Currently, Artifactory runs el7 and is managed by Puppet. This brings in extra work if we want to change something.
Let's build a new artifactory instance using Ansible and migrate workloads to it.
looking at ovirt-engine sources, the only endpoint used on artifactory by builds is http://artifactory.ovirt.org/artifactory/ovirt-mirror
We need to create a simple Ansible playbook to install artifactory from RPM (jfrog.com/open-source) and set up the maven mirror at the above path.
Once that is done we can change the FQDN and move CI traffic to the new instance.
Other checks include verifying current settings and logs to see if any other endpoints are in use.
Here’s the current Puppet code that is managing the configuration of the existing instance:
This may be a good time to switch from Artifactory (Proprietary) to Nexus (Open Source).
This may also be a good time to go from a VM to a container in OpenShift. The last time I checked, the Nexus project were providing a ready-to-go container image.
Good point! We are actually providing nexus hosted on OpenShift already, however since it already has a DB it is not as easy to set up automatically as Artifactory. Let’s review the settings of both and get a maven cache working on the Nexus, then talk to the team to get the hardcoded cache overwritten or even better - make CI somehow provide the cache URL during the run instead of having to hard-code it in the sources.
To make CI provide the Maven repo URL:
Define a Jenkins global property with the URL (From the "Manage Jenkins"->"Configure System" screen under "Global properties")
Add a [*.environment.yaml|https://ovirt-infra-docs.readthedocs.io/en/latest/CI/Build_and_test_standards/index.html#environment-dependencies] files to the engine`s automation configuration to expose the variable to the engine`s build scripts by using the valueFrom provider.
Change the engine build code to use the provided value
Since we have a CI system, and most of the work would be done via sending patches to the engine repository, you would get automated verification for your work as you send the patches.
Note: You should ensure the build scripts do not crash if run in an environment that does not have the variable defined.
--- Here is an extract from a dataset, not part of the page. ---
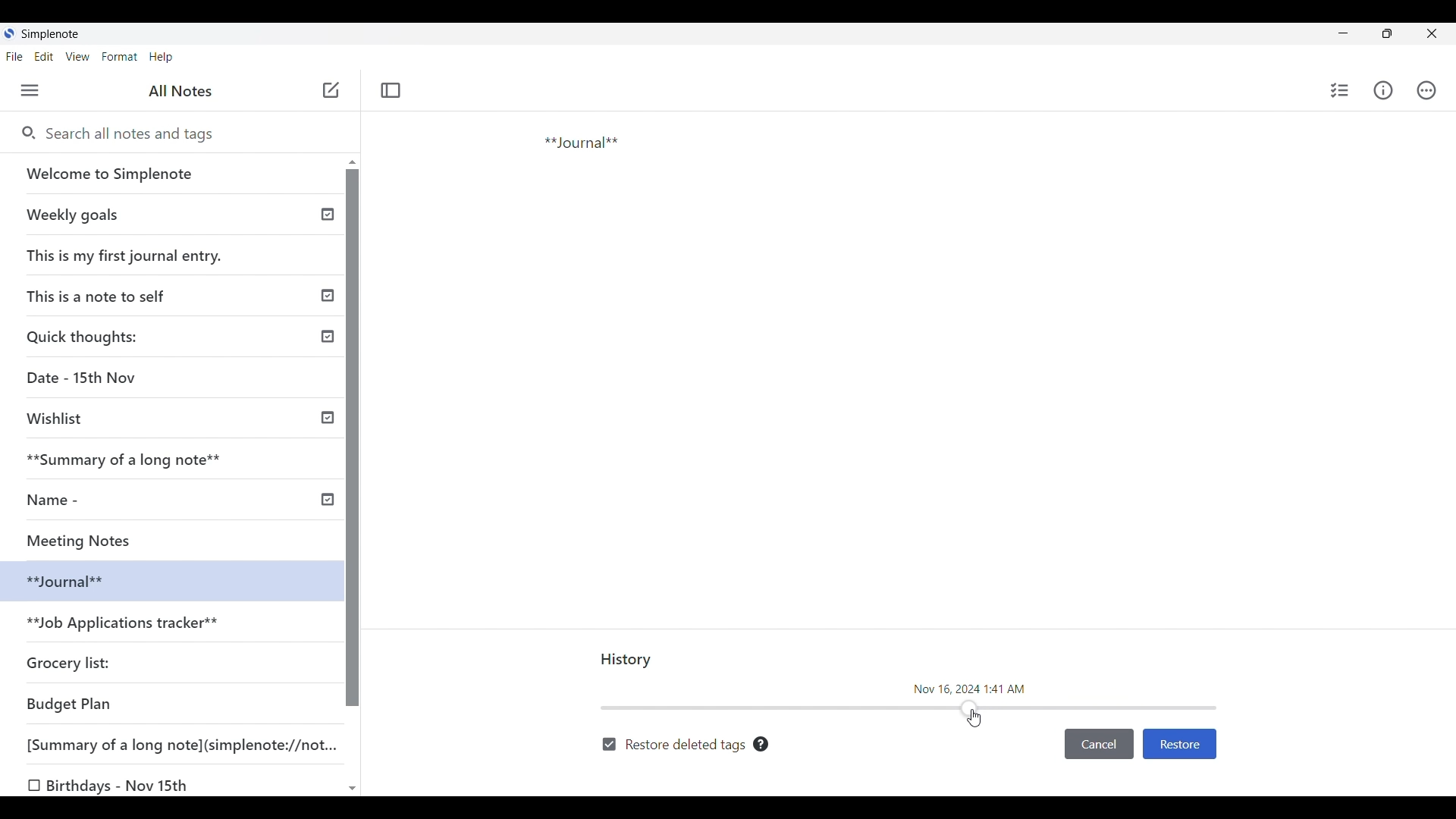 Image resolution: width=1456 pixels, height=819 pixels. Describe the element at coordinates (102, 295) in the screenshot. I see `This is a note to self` at that location.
This is done by:
Making sure the build scripts can gracefully avoid using a cache server if the variable is not defined
Marking the variable as optional in the *.environment.yaml files so that running mock-runner locally does not crash
Once you do this, it becomes possible to:
Arbitrarily switch everyone to use a certain cache server in CI by changing a single configuration value in Jenkins
Have different Jenkins servers use different cache server
Test a new cache server by simply sending a temporary patch to the engine repo that modifies the *.environment.yaml files to point to a particular server by using a value field instead of a valueFrom field (Note that this approach is also possible now by changing the hard-coded values in the code).